"I tell you I'd like to catch that lion," said Jimmy Emery, smacking his lips over the prospect; "but I don't see how it can be done."
"Why couldn't we coax him into the school-house this afternoon after all the girls and boys are gone?" asked Joe Hunt; "it's so low and flat he would take it for his den, that is, if we kill a calf and lay it inside the door."
"But Mr. McCurtis stays an hour after school to set copies," said Fred Sheldon.
Joe Hunt scratched his arms, which still felt the sting of the blows for his failure in his lessons, and said:
"That's one reason why I am so anxious to get the lion in there."
"Well, younkers, I s'pose you're going to earn both of them rewards?"
It was Bud Heyland who uttered these words, as he halted among the boys, who were rather shy of him.
Bud had his trousers tucked in the top of his boots, his sombrero and blue shirt on, his rank brier-wood pipe in his mouth, and the whip, whose lash looked like a long, coiling black snake, in his hand.

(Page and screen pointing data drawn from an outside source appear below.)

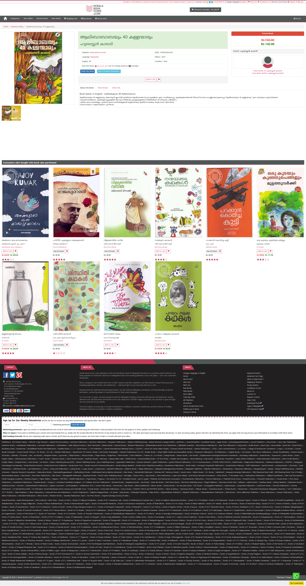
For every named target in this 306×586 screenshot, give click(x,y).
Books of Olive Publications (292, 524)
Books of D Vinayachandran (214, 541)
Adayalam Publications (117, 442)
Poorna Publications (60, 247)
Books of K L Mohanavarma (53, 564)
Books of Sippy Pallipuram (25, 504)
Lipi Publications (34, 469)
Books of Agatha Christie (172, 507)
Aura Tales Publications (287, 442)
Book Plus (287, 446)
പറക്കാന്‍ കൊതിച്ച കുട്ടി (217, 240)
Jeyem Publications (160, 462)
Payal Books (91, 479)
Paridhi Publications (77, 479)
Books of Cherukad (88, 534)
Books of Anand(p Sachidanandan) (169, 514)
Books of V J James (79, 541)
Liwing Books (75, 469)
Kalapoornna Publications (254, 462)
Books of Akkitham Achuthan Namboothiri (234, 517)
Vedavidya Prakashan (139, 492)
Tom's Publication (294, 489)
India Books (208, 459)
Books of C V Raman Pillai (178, 557)
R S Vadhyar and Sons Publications (96, 482)
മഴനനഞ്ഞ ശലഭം (112, 334)
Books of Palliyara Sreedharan (84, 500)
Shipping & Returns (254, 382)
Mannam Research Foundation (23, 472)
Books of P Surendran (47, 514)
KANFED (288, 462)
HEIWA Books (130, 459)
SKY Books (198, 486)
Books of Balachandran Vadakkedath (171, 564)
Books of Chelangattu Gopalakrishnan (132, 544)
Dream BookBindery (281, 452)
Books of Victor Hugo (204, 534)
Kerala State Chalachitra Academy (149, 466)
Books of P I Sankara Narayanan (276, 554)
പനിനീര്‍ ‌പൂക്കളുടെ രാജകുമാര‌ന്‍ (68, 240)
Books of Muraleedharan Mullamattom (120, 514)
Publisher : (94, 53)
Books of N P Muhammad (285, 534)
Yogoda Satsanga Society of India (115, 496)
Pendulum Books (129, 479)
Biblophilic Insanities (186, 446)
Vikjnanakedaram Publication (212, 492)
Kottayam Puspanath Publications (210, 466)
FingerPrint (111, 456)
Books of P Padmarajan (212, 510)
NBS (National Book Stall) (263, 472)
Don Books (246, 452)
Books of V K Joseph (157, 544)
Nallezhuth (220, 472)
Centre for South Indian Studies (156, 449)
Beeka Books (107, 446)
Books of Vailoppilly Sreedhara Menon (280, 510)
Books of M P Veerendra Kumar (211, 507)
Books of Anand (197, 544)
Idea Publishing (196, 459)
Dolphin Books (234, 452)
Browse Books (42, 19)
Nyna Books (150, 476)
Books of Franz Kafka (213, 524)
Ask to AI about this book (108, 71)
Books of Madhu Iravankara (258, 561)
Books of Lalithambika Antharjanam (140, 561)
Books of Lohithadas (130, 551)
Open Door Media (180, 476)
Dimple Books (150, 452)
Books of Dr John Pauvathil (178, 544)
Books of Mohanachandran (125, 524)
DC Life (50, 452)
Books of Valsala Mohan (229, 547)
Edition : (160, 57)
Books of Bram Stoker (185, 534)
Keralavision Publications (174, 466)
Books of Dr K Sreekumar (40, 507)
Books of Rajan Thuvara (107, 534)
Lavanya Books (281, 466)
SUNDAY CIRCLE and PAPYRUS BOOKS (148, 489)
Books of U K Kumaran (131, 521)
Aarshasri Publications (78, 442)
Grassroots (276, 456)
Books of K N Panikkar (136, 547)
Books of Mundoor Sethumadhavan (289, 557)
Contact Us (190, 2)
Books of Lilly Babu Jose (114, 561)
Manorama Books (44, 472)
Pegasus (101, 479)
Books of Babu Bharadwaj (190, 541)
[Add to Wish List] (159, 80)
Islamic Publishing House (85, 462)
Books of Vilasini (44, 521)
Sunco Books (126, 489)
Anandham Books (208, 442)
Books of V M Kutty (62, 557)
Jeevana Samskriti (144, 462)
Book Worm (297, 446)
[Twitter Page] (13, 377)
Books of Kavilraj (267, 547)
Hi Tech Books (163, 459)
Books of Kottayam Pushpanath (111, 507)
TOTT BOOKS (7, 492)
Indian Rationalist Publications (268, 459)
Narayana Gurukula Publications (238, 472)
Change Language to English (194, 373)
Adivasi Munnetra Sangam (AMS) (162, 442)
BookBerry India (8, 449)
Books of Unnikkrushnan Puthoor (106, 527)
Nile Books (56, 476)
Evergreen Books (50, 456)
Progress (51, 482)
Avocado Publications (46, 446)
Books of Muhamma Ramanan (131, 534)
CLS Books (242, 449)
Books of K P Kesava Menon (55, 510)
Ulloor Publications (36, 492)
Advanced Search (149, 2)
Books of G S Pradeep (10, 551)
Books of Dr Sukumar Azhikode (220, 514)
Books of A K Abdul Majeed (262, 557)
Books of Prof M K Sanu (196, 521)
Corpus (280, 449)
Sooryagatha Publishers (213, 486)
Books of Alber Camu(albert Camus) (206, 527)
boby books (242, 446)
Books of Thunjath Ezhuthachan (90, 514)
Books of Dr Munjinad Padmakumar (199, 537)
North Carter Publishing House (110, 476)
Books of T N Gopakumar (63, 521)
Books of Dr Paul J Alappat (46, 534)
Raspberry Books (132, 482)
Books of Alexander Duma (69, 534)
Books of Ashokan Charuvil (195, 514)
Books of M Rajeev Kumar (12, 567)
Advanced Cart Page (255, 376)
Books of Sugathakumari (230, 554)
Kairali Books (237, 462)
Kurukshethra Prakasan (235, 466)
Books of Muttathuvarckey (131, 527)
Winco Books (43, 496)
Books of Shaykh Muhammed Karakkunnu (18, 561)
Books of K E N (297, 554)
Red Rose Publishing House (192, 482)
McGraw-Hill (159, 472)
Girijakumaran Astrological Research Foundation (219, 456)
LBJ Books (293, 466)
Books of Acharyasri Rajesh (240, 500)
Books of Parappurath (111, 521)
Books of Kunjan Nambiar (100, 537)
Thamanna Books (216, 489)
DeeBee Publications (63, 452)
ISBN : (164, 53)
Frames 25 (148, 456)
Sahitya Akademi (279, 482)
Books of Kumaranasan (19, 507)
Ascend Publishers (258, 442)
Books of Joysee (190, 507)
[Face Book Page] (6, 377)
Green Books (288, 456)
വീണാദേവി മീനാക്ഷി (112, 244)
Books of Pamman (230, 504)
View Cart (187, 382)
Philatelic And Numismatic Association (165, 479)
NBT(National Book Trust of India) (288, 472)
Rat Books (145, 482)
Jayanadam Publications (126, 462)
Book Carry (265, 446)
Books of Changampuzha (263, 517)
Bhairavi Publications (136, 446)
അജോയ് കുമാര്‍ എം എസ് (13, 244)
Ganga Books (169, 456)
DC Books (260, 247)
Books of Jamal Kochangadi (173, 524)
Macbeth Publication (115, 469)
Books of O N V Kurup (174, 504)
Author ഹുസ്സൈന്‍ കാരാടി (245, 51)
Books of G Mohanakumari (23, 534)
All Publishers (136, 2)
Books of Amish (162, 554)
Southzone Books (264, 486)
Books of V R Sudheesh (192, 510)
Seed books (117, 486)
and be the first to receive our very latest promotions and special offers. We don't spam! (57, 420)
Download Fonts (253, 403)
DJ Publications (221, 452)
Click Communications (227, 449)
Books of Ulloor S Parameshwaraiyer (203, 547)
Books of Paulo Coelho (170, 531)
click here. (205, 433)
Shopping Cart (264, 2)
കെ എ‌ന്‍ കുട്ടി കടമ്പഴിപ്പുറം (64, 338)
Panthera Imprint (31, 479)
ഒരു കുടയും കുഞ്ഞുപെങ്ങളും (271, 240)
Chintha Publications (202, 449)
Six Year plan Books (184, 486)
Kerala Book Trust (76, 466)
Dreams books (297, 452)
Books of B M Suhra (216, 521)
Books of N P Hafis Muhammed (271, 551)
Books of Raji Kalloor (80, 557)
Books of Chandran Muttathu (40, 557)
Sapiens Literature (57, 486)
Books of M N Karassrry (273, 521)
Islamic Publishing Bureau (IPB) (62, 462)
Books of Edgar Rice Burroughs (216, 531)
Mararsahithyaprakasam (62, 472)
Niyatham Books (89, 476)
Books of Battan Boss (264, 507)
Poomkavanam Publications (193, 479)
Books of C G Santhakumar (114, 547)
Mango (270, 469)
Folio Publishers (136, 456)
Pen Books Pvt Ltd (114, 479)
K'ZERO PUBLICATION (221, 462)
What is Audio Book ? (255, 379)
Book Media (276, 446)
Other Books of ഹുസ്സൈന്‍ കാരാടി (267, 71)
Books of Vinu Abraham (211, 561)
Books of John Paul (105, 531)
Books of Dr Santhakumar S (145, 537)
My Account (102, 19)
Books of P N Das (10, 524)
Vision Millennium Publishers (248, 492)
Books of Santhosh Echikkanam (271, 564)
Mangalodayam (260, 469)
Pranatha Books (249, 479)
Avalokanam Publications (26, 446)
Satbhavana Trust (87, 486)
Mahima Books (131, 469)
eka (30, 456)
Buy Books (87, 19)
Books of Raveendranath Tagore (77, 504)
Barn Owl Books (94, 446)
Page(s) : (86, 61)
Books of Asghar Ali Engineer (219, 551)
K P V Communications (202, 462)
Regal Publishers (211, 482)
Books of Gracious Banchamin (88, 554)
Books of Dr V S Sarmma (287, 531)
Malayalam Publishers (193, 469)
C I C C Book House (79, 449)
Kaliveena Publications (274, 462)
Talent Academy (171, 489)
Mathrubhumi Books (82, 472)
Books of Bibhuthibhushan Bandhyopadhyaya (252, 514)
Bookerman (21, 449)
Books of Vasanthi (88, 531)
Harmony (103, 459)
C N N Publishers (95, 449)
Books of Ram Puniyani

His face was red as usual, with blotches on his nose and cheeks, such as must have been caused by dissipation. He was ugly by nature, and had the neighborhood been given the choice between having him and the lion as a pest it may be safely said that Bud would not have been the choice of all.
"I don't think there's much chance for us," said Fred Sheldon, quietly edging away from the bully; "for I don't see how we are to catch and hold him."